* _Entries shown_
## start

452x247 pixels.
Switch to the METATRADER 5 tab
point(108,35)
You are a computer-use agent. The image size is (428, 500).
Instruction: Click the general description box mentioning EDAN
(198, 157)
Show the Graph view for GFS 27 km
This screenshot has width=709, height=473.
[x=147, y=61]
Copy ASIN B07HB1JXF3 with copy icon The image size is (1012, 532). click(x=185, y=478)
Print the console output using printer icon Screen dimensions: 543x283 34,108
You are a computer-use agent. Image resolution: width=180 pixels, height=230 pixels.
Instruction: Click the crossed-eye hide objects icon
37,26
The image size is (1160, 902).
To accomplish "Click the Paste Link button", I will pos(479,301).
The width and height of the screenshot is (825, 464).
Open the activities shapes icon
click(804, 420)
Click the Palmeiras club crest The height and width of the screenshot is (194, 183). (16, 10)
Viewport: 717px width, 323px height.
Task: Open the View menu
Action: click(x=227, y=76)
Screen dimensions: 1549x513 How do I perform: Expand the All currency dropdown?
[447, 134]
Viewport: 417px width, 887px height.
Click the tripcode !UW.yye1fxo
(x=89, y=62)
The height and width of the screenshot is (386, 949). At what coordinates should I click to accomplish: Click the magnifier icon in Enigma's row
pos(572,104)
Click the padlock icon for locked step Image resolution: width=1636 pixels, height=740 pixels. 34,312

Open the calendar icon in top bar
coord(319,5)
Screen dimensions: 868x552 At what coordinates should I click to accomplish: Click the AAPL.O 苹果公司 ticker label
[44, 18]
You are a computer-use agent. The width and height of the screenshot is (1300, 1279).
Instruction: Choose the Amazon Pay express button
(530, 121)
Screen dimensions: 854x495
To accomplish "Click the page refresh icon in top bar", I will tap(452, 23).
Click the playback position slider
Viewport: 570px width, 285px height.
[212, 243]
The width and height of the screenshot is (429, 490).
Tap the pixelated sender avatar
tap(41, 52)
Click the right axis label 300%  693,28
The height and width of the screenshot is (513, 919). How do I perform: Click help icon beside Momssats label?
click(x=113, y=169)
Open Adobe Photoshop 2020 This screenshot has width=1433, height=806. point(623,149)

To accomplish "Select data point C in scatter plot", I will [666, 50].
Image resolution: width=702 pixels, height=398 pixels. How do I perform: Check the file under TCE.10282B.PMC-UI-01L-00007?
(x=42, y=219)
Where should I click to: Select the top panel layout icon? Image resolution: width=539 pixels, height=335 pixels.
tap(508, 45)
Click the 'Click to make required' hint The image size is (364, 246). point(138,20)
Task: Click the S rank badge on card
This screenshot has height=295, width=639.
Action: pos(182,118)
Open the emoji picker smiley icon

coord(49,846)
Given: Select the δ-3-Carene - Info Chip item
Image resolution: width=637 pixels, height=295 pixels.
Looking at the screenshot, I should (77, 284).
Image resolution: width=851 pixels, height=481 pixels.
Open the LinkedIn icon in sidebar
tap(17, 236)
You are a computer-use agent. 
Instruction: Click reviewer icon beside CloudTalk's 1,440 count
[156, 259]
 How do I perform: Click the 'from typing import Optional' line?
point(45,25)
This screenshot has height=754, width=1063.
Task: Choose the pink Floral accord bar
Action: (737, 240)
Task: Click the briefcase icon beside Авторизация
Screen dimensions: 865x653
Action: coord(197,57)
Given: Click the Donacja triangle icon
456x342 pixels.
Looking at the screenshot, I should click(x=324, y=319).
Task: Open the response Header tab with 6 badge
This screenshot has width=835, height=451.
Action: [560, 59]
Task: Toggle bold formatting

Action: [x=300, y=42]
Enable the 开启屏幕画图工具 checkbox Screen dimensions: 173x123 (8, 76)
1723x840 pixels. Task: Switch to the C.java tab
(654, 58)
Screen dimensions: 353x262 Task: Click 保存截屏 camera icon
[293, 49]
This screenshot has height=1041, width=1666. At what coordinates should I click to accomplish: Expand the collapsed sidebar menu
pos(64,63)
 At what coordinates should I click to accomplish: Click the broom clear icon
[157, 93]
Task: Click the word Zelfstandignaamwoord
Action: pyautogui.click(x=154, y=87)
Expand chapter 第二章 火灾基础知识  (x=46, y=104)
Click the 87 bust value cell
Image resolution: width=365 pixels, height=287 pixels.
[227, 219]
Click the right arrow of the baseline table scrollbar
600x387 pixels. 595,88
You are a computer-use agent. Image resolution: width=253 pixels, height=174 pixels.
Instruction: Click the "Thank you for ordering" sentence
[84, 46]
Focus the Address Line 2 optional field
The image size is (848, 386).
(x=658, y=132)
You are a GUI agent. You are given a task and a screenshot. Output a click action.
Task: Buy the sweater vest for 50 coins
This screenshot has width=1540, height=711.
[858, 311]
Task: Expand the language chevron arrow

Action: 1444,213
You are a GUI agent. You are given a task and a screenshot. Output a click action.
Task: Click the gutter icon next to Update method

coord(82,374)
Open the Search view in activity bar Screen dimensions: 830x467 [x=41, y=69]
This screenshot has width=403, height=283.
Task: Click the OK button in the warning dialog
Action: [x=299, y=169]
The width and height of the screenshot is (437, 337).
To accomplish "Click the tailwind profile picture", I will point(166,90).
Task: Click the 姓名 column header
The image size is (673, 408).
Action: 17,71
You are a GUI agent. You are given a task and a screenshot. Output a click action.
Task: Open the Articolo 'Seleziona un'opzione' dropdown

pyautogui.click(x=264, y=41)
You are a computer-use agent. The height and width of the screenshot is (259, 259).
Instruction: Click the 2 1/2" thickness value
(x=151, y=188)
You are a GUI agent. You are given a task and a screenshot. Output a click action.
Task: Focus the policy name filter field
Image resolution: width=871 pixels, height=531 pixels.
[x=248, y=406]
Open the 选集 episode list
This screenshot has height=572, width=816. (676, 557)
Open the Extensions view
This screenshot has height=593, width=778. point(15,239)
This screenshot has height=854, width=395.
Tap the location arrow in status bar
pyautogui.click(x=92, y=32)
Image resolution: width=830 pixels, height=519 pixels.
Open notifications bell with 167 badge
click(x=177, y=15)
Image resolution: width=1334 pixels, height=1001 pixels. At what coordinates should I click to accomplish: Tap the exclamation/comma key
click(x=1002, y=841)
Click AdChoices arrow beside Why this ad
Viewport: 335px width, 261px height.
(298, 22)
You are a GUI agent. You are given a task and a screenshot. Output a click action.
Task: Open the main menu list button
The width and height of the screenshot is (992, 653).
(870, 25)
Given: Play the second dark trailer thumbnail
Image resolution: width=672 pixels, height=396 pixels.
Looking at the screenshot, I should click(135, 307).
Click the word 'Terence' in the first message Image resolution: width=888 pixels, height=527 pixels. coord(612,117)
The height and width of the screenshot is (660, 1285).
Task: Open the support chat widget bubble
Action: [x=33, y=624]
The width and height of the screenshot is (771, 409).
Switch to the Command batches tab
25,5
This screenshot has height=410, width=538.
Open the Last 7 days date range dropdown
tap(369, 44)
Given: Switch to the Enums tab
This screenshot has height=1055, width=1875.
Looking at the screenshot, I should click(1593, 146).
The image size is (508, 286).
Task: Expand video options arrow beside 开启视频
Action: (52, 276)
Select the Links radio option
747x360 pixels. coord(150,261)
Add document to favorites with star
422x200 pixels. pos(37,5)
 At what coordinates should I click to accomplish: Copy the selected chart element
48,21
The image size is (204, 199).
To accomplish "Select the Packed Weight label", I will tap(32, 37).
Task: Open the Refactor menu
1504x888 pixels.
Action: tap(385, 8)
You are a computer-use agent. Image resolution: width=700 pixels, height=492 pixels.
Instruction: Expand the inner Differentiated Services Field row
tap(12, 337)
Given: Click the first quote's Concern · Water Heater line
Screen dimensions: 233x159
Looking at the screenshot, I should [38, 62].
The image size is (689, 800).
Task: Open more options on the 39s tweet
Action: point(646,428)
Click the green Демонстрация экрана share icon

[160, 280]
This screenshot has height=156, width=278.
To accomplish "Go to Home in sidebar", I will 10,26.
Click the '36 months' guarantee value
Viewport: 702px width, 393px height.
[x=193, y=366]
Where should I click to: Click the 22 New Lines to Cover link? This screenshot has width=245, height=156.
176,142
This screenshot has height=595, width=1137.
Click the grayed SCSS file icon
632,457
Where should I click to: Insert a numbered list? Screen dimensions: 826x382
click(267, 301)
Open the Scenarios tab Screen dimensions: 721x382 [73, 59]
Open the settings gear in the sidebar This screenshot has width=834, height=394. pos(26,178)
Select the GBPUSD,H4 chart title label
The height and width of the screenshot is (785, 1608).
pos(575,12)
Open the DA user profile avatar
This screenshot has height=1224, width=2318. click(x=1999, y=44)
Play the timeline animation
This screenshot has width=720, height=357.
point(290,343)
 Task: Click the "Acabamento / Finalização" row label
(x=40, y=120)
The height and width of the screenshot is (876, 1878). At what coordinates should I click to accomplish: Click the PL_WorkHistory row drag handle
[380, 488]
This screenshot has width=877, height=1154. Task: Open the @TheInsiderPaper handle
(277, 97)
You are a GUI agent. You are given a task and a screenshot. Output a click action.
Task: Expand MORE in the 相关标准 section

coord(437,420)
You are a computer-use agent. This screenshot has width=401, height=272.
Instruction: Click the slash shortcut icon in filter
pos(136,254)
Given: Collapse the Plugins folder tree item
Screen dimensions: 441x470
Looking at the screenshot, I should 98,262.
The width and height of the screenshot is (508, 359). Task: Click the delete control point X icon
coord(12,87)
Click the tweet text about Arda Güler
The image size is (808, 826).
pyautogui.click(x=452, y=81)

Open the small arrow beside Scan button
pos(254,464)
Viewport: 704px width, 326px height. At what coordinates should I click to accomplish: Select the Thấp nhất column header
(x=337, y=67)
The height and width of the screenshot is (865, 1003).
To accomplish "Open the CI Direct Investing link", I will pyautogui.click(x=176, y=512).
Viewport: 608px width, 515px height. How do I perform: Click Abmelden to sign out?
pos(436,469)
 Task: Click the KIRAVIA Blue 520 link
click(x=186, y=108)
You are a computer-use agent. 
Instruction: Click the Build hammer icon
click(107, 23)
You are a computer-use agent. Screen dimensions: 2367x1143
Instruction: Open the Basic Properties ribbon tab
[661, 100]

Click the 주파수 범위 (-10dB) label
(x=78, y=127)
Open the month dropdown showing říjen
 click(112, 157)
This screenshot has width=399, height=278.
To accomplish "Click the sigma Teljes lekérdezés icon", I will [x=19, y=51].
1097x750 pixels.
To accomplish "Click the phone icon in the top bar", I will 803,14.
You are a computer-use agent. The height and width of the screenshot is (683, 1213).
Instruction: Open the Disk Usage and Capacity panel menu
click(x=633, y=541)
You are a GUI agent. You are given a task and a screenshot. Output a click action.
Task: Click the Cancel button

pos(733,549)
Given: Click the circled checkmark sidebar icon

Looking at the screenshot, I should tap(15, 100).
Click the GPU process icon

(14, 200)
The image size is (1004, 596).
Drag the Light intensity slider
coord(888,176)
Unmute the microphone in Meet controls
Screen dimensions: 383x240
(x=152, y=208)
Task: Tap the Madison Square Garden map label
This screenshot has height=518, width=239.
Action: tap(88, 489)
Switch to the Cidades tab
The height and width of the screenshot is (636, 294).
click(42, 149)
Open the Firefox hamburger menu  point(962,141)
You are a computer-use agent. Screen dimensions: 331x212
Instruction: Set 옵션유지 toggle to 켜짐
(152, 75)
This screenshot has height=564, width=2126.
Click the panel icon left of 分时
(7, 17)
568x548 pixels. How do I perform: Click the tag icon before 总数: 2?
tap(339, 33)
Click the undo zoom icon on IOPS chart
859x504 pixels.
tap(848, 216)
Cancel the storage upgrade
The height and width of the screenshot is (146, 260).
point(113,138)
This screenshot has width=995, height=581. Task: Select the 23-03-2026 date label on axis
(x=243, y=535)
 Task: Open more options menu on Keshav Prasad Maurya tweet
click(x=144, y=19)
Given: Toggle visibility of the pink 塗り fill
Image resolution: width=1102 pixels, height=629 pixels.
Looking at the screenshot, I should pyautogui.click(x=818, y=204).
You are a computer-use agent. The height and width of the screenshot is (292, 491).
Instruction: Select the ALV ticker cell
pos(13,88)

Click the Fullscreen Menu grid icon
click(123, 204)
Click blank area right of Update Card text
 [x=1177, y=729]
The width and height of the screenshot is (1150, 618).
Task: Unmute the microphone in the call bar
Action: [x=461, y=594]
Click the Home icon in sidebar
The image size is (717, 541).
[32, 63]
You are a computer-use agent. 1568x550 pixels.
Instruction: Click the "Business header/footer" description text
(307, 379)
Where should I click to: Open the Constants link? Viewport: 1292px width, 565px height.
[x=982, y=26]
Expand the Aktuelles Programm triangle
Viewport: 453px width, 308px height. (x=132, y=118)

## end

Rewrite the part of the rows that opens with the line containing "This screenshot has width=995, height=581." and closes at the end of the rows, substituting "Command" for every occurrence of "Instruction" and leaving everything else unchanged.

This screenshot has width=995, height=581. Task: Select the 23-03-2026 date label on axis
(x=243, y=535)
 Task: Open more options menu on Keshav Prasad Maurya tweet
click(x=144, y=19)
Given: Toggle visibility of the pink 塗り fill
Image resolution: width=1102 pixels, height=629 pixels.
Looking at the screenshot, I should pyautogui.click(x=818, y=204).
You are a computer-use agent. The height and width of the screenshot is (292, 491).
Command: Select the ALV ticker cell
pos(13,88)

Click the Fullscreen Menu grid icon
click(123, 204)
Click blank area right of Update Card text
 [x=1177, y=729]
The width and height of the screenshot is (1150, 618).
Task: Unmute the microphone in the call bar
Action: [x=461, y=594]
Click the Home icon in sidebar
The image size is (717, 541).
[32, 63]
You are a computer-use agent. 1568x550 pixels.
Command: Click the "Business header/footer" description text
(307, 379)
Where should I click to: Open the Constants link? Viewport: 1292px width, 565px height.
[x=982, y=26]
Expand the Aktuelles Programm triangle
Viewport: 453px width, 308px height. (x=132, y=118)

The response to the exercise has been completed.